O Dia Nacional da Baiana de Acarajé acontece nesta sexta-feira (25) como homenagem à importância histórica e cultural da figura da baiana, nome dado às mulheres que se dedicam à produção e venda da iguaria típica do estado. São mais de oito mil baianas do acarajé na Bahia e, dessas, ao menos 1.150 atuam em Salvador, informa a presidente da Associação Nacional das Baianas de Acarajé (Abam), Rita Santos.

“Tudo começou na Bahia, Rio de Janeiro e Recife, mas só quem manteve a tradição foi a Bahia. Aqui a cultura é bem forte, hoje tem baiana em todos estados, mas a fortaleza é o estado da Bahia. Não existe Bahia sem baiana do acarajé, não existe Brasil sem baiana porque quando a gente vai para outro país e nos veem de baiana falam logo ‘Brasil’. Fui para Tunísia e, vestida de baiana, identificaram o Brasil.
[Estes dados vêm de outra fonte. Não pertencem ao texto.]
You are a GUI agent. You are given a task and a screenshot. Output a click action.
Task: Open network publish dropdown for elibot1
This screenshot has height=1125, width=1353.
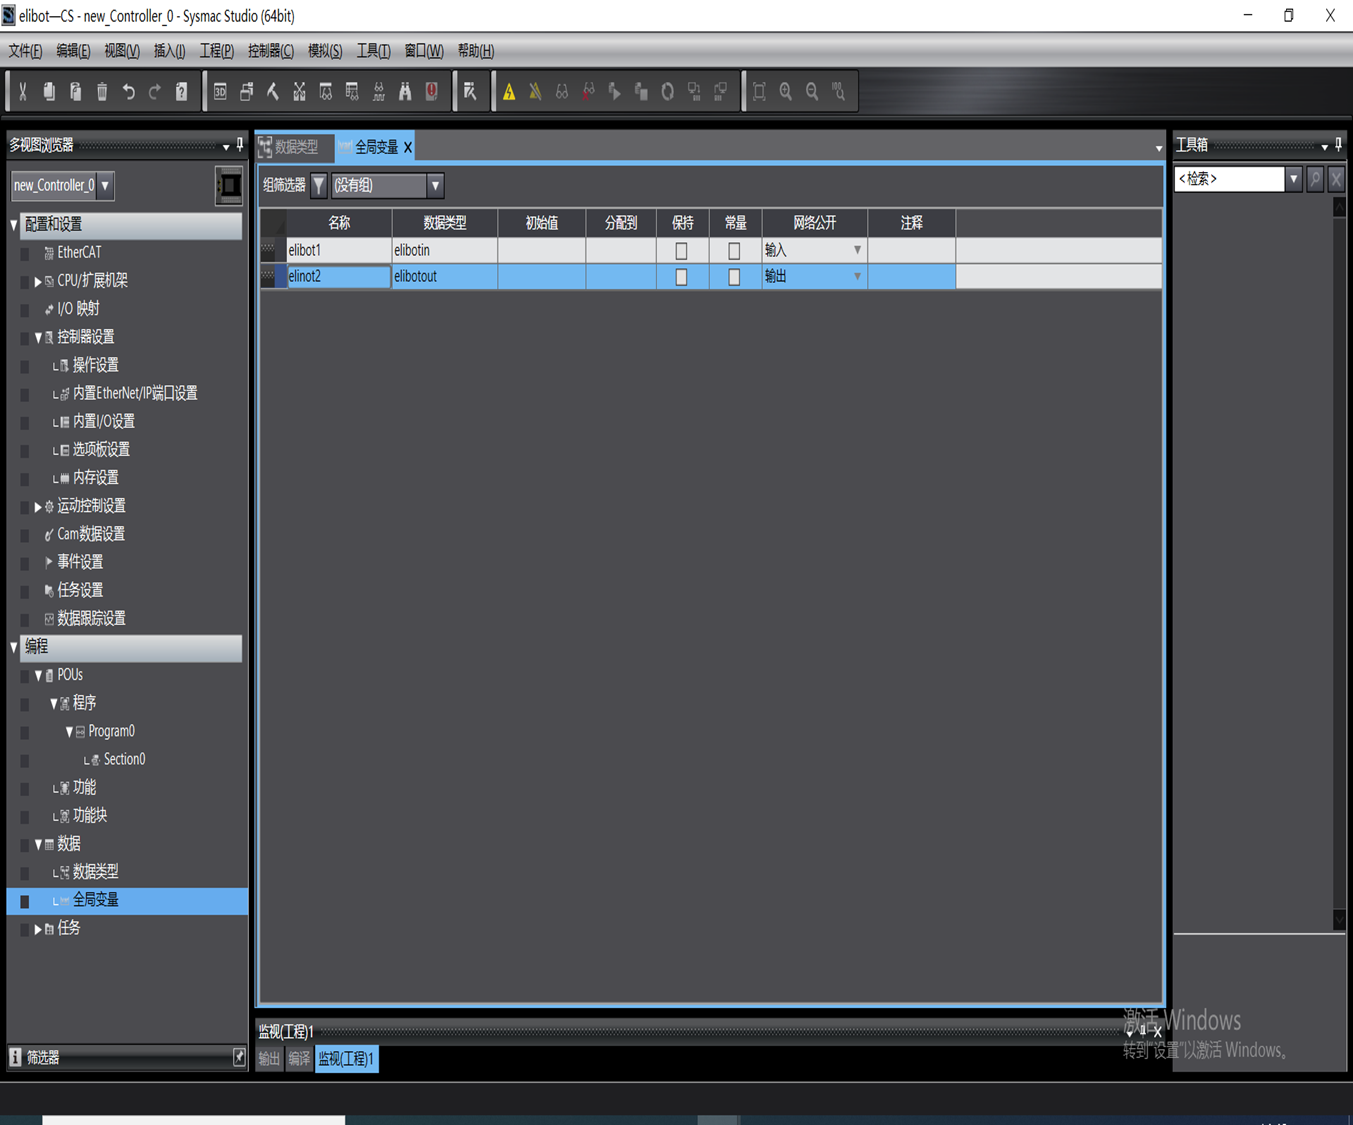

Na Itália, Colômbia também”, conta Rita. 

A atividade de produção e venda é protagonizada por mulheres negras, geralmente, com indumentárias tradicionais dos terreiros de candomblé, a exemplo de turbantes, colares e pulseiras coloridas. É comum encontrar tabuleiros nas principais praças, feiras e praias de Salvador, assim como em festas de largo. 
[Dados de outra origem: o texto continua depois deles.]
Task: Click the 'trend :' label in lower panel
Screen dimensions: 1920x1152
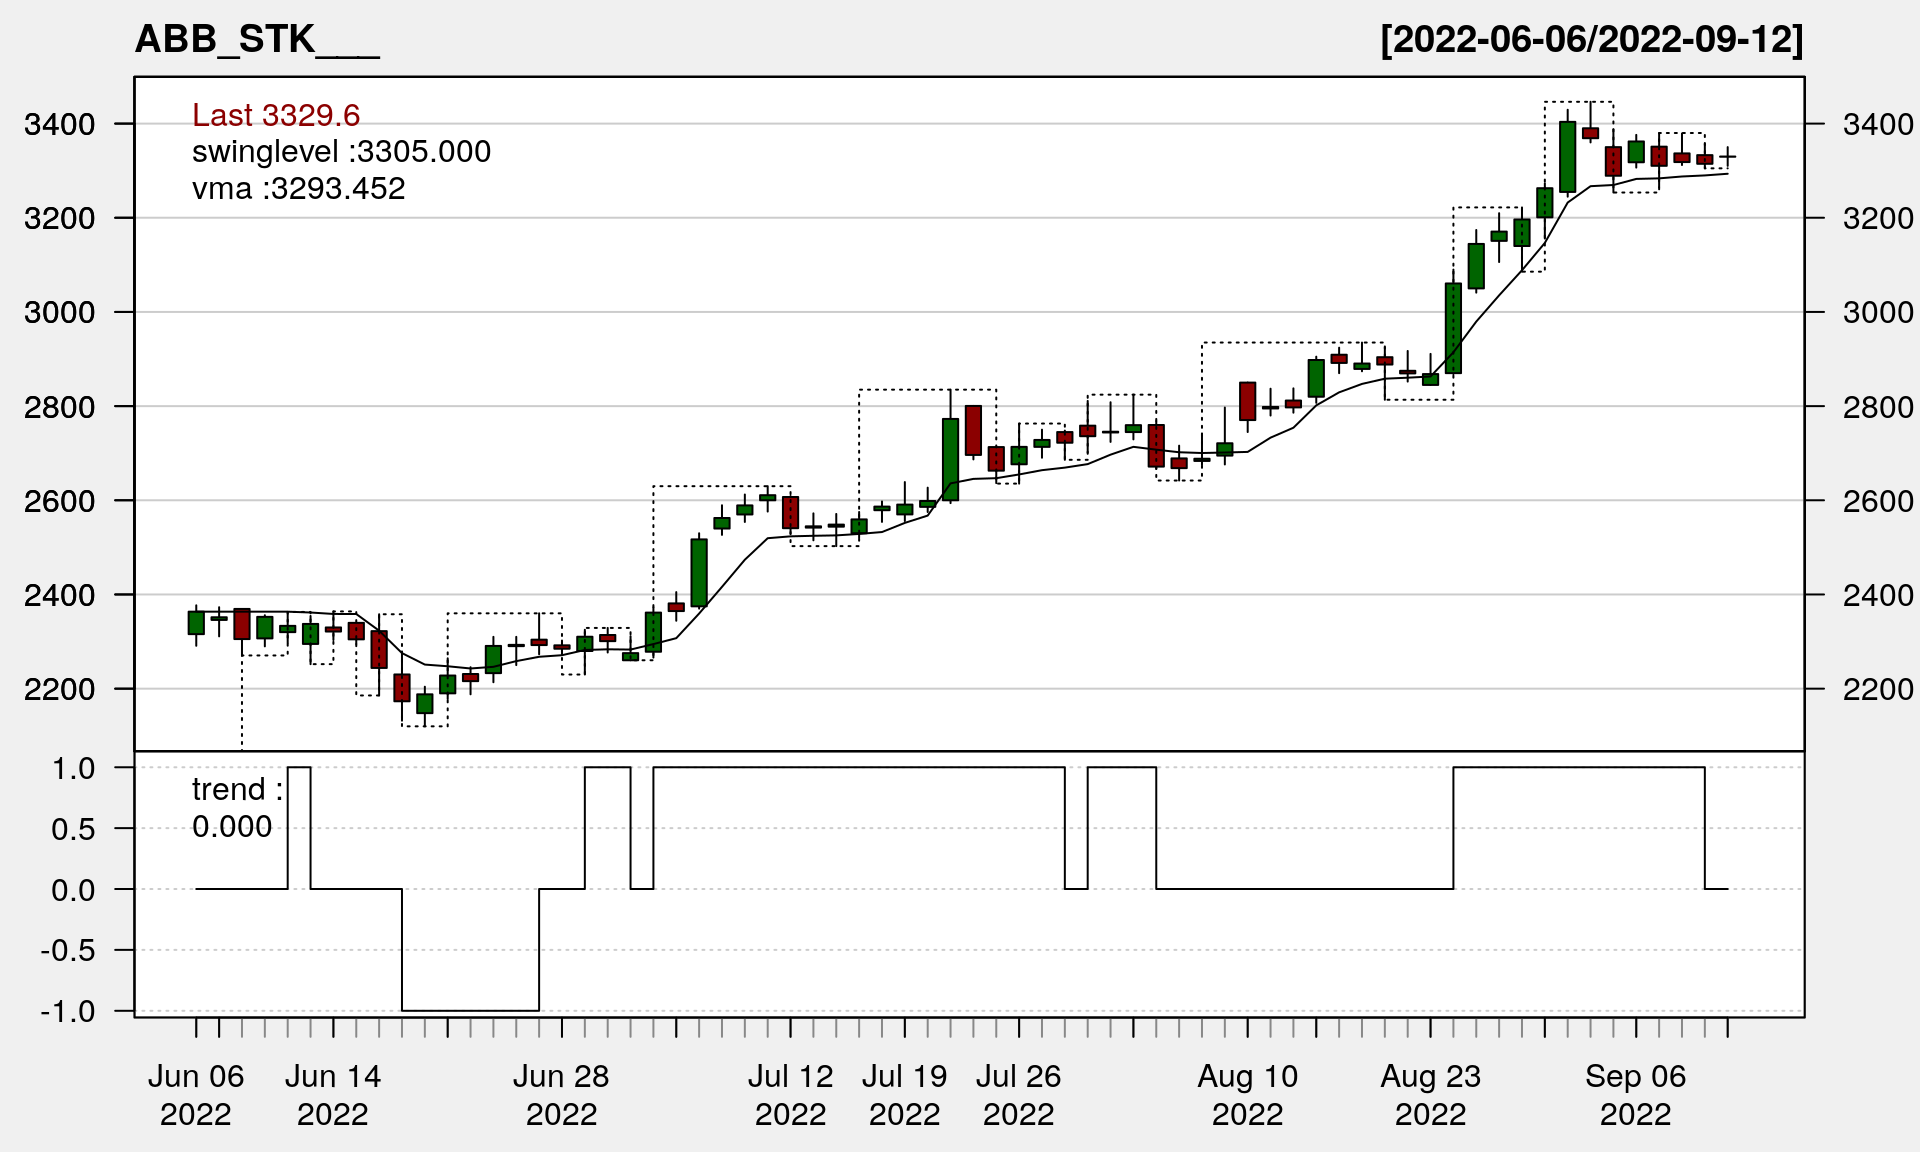Action: 237,790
Embora seja um ofício centenário, a memória da preparação do acarajé está preservada, assegura Dona Anelita. Segundo ela, que foi a primeira baiana a se estabelecer no Porto da Barra, ao longo dos anos apenas um fator mudou: o preço dos acarajés. “As coisas estão caríssimas, feijão, azeite, camarão”, reclama. Apesar do desafio, ela diz que ser baiana é o que mais ama fazer. 
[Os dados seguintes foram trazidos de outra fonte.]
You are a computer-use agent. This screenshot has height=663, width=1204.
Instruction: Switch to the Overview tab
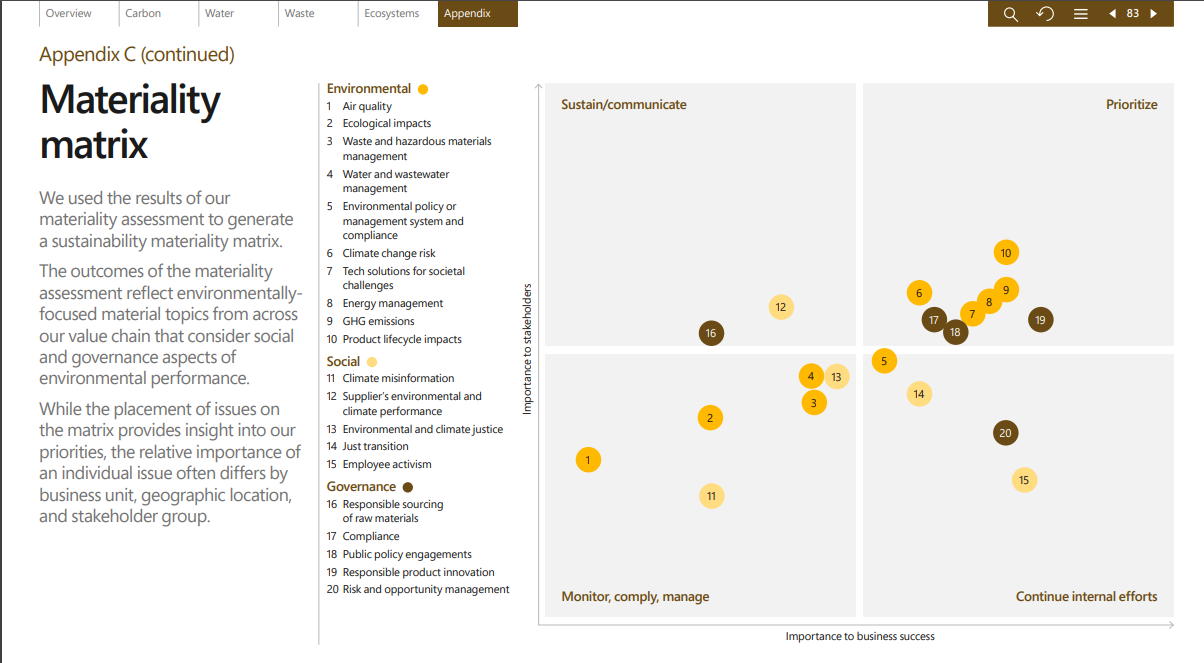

Além do valor cultural, o ofício tem importância individual para cada baiana. Dona Norma tem 65 anos de tabuleiro e 85 de idade. Ao todo, tem 12 filhos e trabalha ao lado de três filhas e uma neta em um ponto no Largo Terreiro de Jesus. Para manter as contas de casa, fez do acarajé a principal fonte de renda. 

“Relutei para vender acarajé, antes vendi churrasco, amendoim, mingau, trabalhei de fazer cabelo, mas as coisas não estavam dando certo, aí parti pro acarajé”, relembra. “Criei meus filhos quase sozinha”. Além de sustentar a casa com a renda que o acarajé dava, hoje, como resultado do trabalho, Norma conquistou um dos grandes sonhos, comprar a casa própria.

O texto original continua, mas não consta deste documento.